» TEXT TO READ
--------------------------------

Comics writers and artists are often better equipped to tackle contemporary events and issues before anyone working in any other medium, and many graphic novels that came out this year demonstrate this perfectly. Both the anxiety and tentative sense of possibility that comes from living in deteriorating liberal democracies, climate change, and changing paradigms around sex and gender are all on display in everything from superhero series to indie comics. All these ideas and much more are explored in these titles, which represent some of the most innovative art and sharpest writing to be found in 2018.

--------------------------------

» YOUR TASK
From the passage on the graphic novels of 2018, quote word for word the stretch from "Comics writers and" through "found in 2018.".

--------------------------------

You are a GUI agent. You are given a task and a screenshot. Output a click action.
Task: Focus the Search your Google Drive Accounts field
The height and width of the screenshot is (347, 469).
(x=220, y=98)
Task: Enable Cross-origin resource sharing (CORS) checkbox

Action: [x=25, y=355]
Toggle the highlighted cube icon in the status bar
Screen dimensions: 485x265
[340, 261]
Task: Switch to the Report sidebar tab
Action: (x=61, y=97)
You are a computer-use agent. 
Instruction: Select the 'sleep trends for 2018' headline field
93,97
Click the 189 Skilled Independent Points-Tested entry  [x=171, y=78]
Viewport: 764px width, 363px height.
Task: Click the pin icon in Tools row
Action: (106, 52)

--------------------------------

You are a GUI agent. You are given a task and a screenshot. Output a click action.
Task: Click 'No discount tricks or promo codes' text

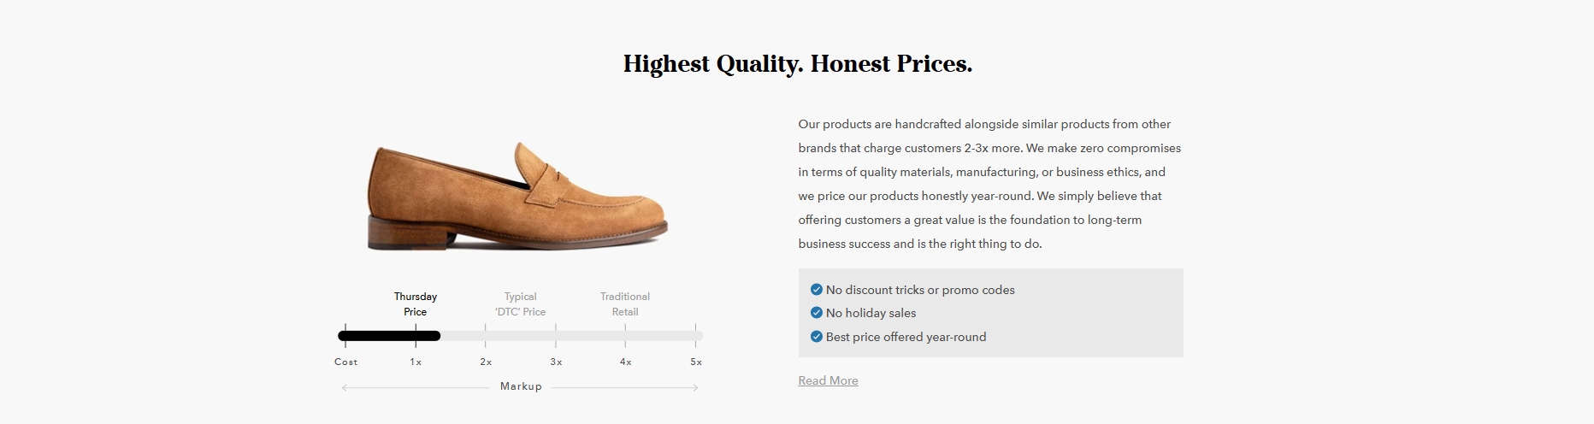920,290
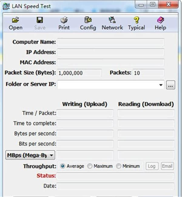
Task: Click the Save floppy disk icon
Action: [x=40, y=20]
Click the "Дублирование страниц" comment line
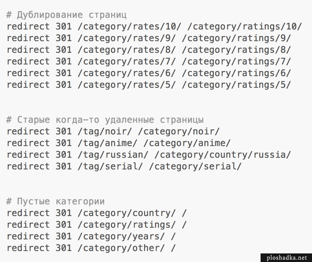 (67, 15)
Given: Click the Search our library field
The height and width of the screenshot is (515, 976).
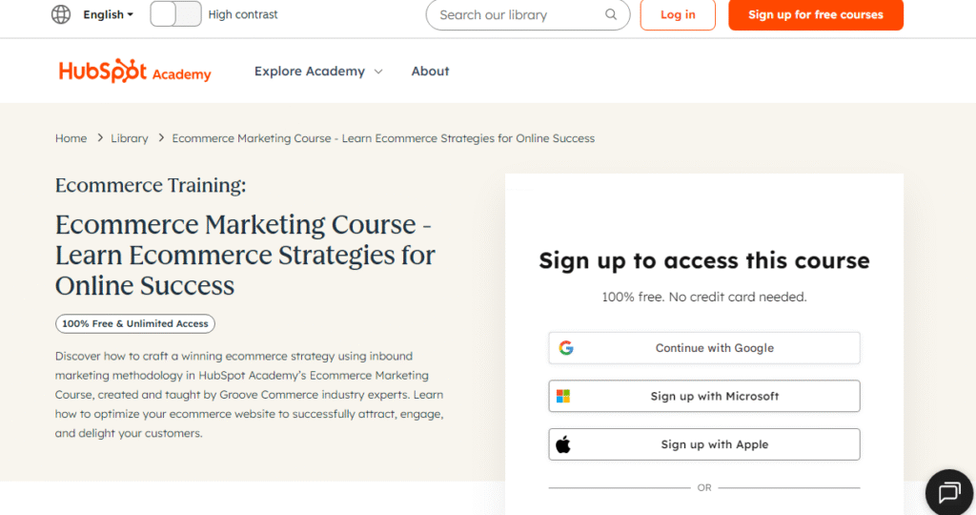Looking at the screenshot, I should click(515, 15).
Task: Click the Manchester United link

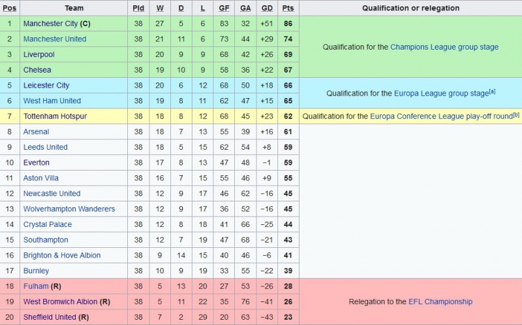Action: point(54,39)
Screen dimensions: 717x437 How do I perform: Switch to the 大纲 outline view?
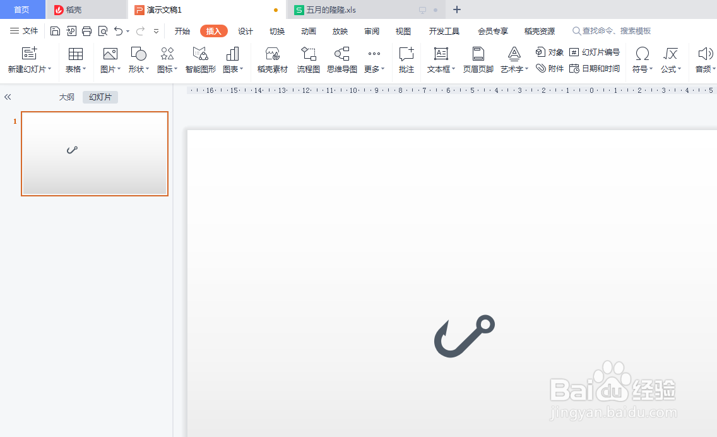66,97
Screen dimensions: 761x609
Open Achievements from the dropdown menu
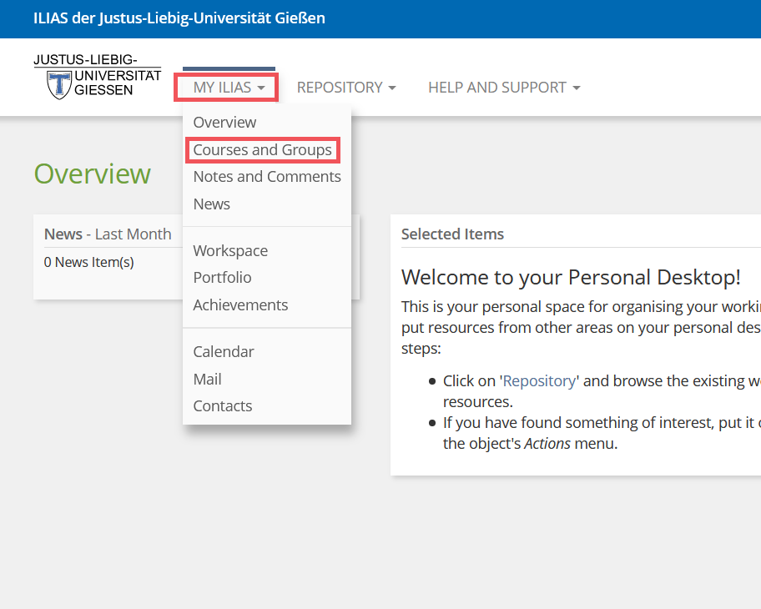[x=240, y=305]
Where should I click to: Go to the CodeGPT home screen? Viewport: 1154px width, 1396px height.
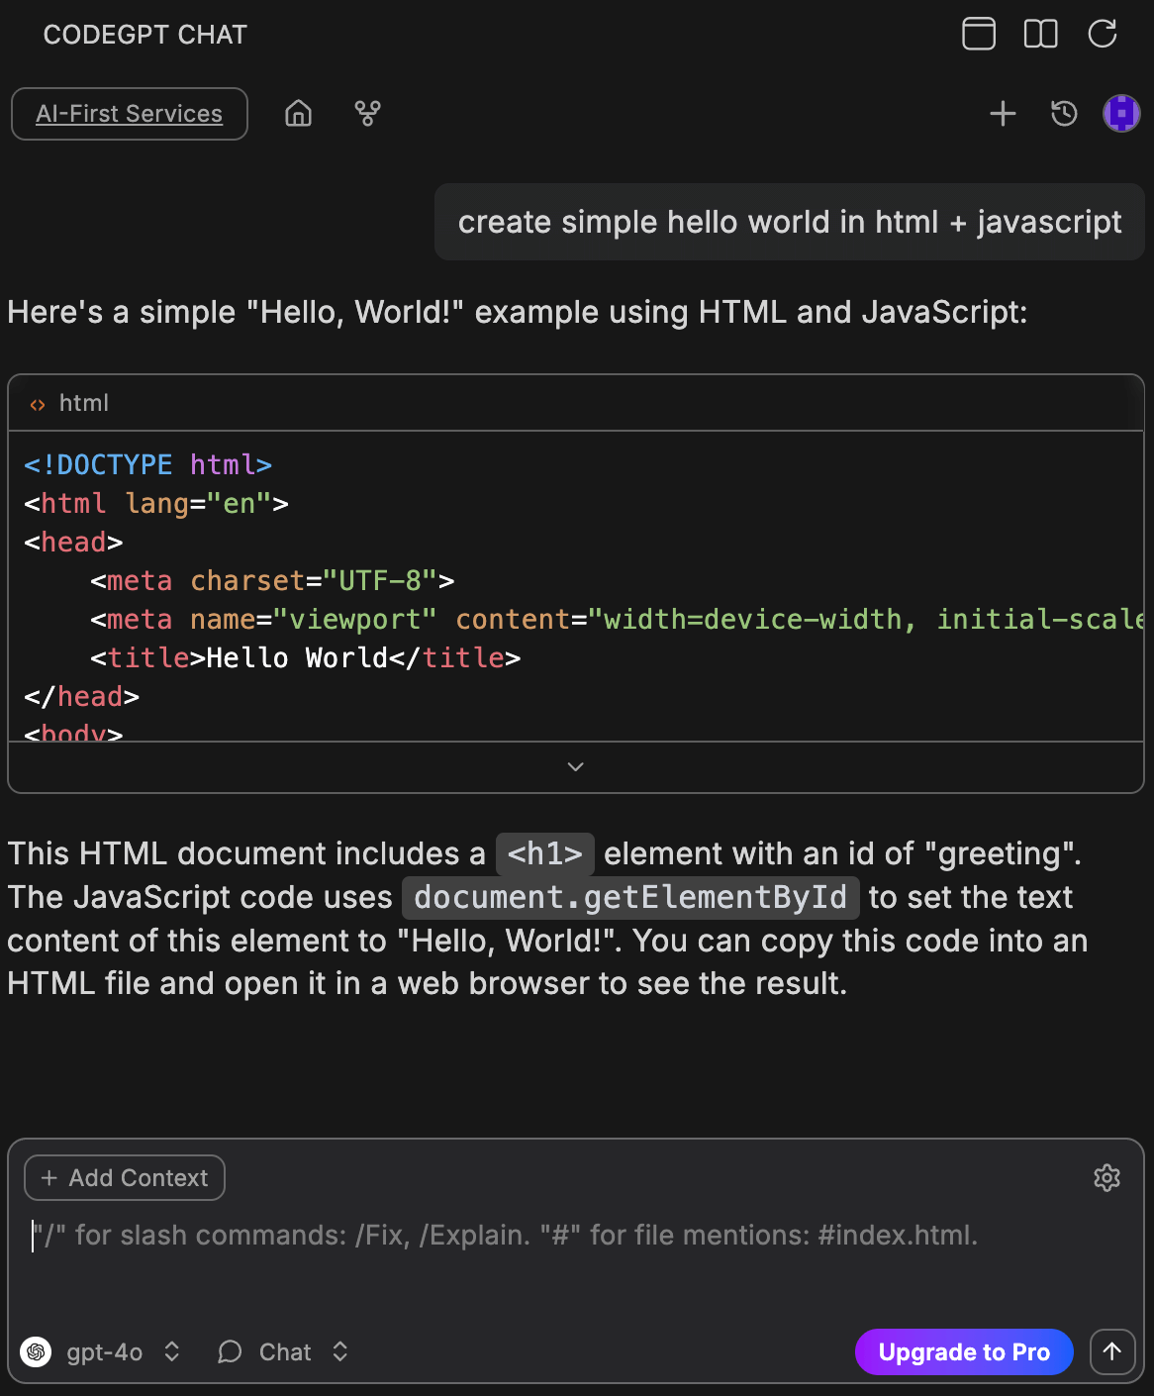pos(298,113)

--------------------------------

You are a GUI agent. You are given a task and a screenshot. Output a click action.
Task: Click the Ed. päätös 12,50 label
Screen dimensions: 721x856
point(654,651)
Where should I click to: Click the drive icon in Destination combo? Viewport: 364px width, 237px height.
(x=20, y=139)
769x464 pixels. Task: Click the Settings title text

--------------------------------

» RESPONSE
Comics writers and artists are often better equipped to tackle contemporary events and issues before anyone working in any other medium, and many graphic novels that came out this year demonstrate this perfectly. Both the anxiety and tentative sense of possibility that comes from living in deteriorating liberal democracies, climate change, and changing paradigms around sex and gender are all on display in everything from superhero series to indie comics. All these ideas and much more are explored in these titles, which represent some of the most innovative art and sharpest writing to be found in 2018.